Bethesda games have allways been at their best when allowing the player to freely explore vast worlds, littered with big and small points of interest, whilst looking to move the adventure ahead to wherever one wants it to lead. Rarely did things go as planned, but digging up new storylines, fascinating places and interesting characters on the way being the reward, commonly outweighed the inconvenience of ending up at the exact opposite of what you planned for. It is baffeling then that the team, that pretty much wrote the book on sandbox design with landmarks like Fallout 4 and Skyrim, decided to go full crowbar in following their vision of a large scale open-universe sci-fi saga, in blissful ignorance of what disservice the combination of their dream of a gigantic space sandbox and the limitations of its’ tech would do to the formula.
The core experience ended up being a fast-travel simulator in a world-mosaic of a thousend pieces, throwing the player into countless, disappointingly small, glorified fishboals.
Starfield‘s struggles with identity become apparent as soon as the underlying creation engine is tasked with handling transitions between locations. Its known difficulties at providing a truely coherent world and seemless traversal, paired with its remarkable ability to make everything feel way more complicated than it should be, produces an underwhelmingly restricted and shockingly outdated interpretation of its makers’ grand vision.
Pitched as a science fiction saga of incredible scale and endless adventure, the core experience ended up being a fast-travel simulator in a world-mosaic of a thousend pieces, throwing the player into countless, disappointingly small, glorified fishboals with little more to explore than recurring prodcedually generated structures, blobs of minerals and settlements. Seperated from each other by a flood of fade-to-blacks and pre-rendered loading animations, replacing the excitement of space travel with little more than short form advertisements for a journey through the stars, that looked great in the catalogue, but turned out being a sadly ironic reminder of what could have been.
The excitement of space travel is replaced by adverts for a journey through the stars, that looked great in the catalogue, but turned out being an ironic reminder of what could have been.
Fallout 4 and Skyrim offered large scale open worlds that – despite there being a lot of loading screens as well – did a remarkably good job at pretending to be one coherent place to care for. Starfield however makes the mistake of fragmenting its universe into often tiny, mostly forgettable, gated playgrounds, that are not connected with each other in an immersive way. Each location feels strangely disconnected from the rest of the world. Completely counter-acting the planned for sensation of scale and significance and sabotaging the player’s curiosity drive. It does not help that what narrative morsels the game has to offer, is rarely more than an off the shelf task clutter, embedded in make-shift storytelling and interstellar commute, that could have been an e-mail.
Nintendo‘s The Legend of Zelda: Breath of the Wild has shown that easy to-do jobs like these do have a place in open worlds.

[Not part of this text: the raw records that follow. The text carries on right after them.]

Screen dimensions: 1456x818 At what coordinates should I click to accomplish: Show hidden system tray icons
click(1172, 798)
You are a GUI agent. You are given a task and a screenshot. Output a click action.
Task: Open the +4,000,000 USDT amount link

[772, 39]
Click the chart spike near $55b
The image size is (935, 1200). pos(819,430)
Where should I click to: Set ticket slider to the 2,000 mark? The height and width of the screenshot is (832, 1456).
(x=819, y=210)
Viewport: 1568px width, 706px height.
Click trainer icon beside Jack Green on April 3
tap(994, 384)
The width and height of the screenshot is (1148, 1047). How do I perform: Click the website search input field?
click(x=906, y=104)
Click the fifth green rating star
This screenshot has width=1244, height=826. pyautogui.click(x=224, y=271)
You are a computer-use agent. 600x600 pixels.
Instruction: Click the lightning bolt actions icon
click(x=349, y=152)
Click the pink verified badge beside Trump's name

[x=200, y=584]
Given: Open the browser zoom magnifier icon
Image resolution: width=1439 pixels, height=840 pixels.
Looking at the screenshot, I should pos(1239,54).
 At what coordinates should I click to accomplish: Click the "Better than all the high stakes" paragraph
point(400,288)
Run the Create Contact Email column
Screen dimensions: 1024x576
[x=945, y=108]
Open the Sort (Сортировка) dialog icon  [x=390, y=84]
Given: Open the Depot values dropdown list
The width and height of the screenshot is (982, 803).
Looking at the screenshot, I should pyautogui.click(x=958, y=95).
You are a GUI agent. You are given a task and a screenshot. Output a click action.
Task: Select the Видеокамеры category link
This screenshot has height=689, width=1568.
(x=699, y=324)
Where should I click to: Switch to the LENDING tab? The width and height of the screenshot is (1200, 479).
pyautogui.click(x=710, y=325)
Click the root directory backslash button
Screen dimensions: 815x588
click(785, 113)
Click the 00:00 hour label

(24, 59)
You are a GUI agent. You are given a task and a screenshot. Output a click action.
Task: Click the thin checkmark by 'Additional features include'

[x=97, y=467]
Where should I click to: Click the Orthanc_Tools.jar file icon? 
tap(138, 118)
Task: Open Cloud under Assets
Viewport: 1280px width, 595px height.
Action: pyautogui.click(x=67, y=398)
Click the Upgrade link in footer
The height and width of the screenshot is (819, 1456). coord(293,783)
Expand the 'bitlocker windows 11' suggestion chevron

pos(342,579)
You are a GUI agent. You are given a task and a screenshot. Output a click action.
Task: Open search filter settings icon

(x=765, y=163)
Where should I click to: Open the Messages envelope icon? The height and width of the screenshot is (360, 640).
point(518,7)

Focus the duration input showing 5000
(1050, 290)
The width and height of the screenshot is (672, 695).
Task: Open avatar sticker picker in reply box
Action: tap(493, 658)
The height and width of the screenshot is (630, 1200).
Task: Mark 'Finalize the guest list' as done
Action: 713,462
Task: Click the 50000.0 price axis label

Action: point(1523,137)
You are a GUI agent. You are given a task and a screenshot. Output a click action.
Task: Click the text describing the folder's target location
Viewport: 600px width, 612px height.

As long as they are built smartly around robust enough systems, that allow them to act merely as directional markers, giving the player a basic reason to move into a certain direction. It is then not about the task its self, but the journey and making the world and its’ features the player’s favorite toy to experiment with. But when neither narrative, nore world building and traversal offer enough depth to make the voyage worthwhile, there is too little left to keep your gameplay loop running.
It’s a case of scale over substance and the story of a game that became an inadvertent advocate for the need for strong producing.
This is where Starfield over-estimates its’ appeal. Backing the wrong horse in making the broad narrative, bland exploration and mere scale of the experience its’ star, without it being able to carry the weight. A toxic mixture of technological restraints and unfavorable design choices standing in contrast to the creator’s intreguing vision, dictating a structure of disconnected and undercooked locations – too small and unremarkable to make the exploration game kick.
It’s a case of scale over substance and the story of a game that became an inadvertent advocate for the need for strong producing, finding harmony between vision and practicability and that in game design, more often than not, less is more and that size matters. However, differently than you might think.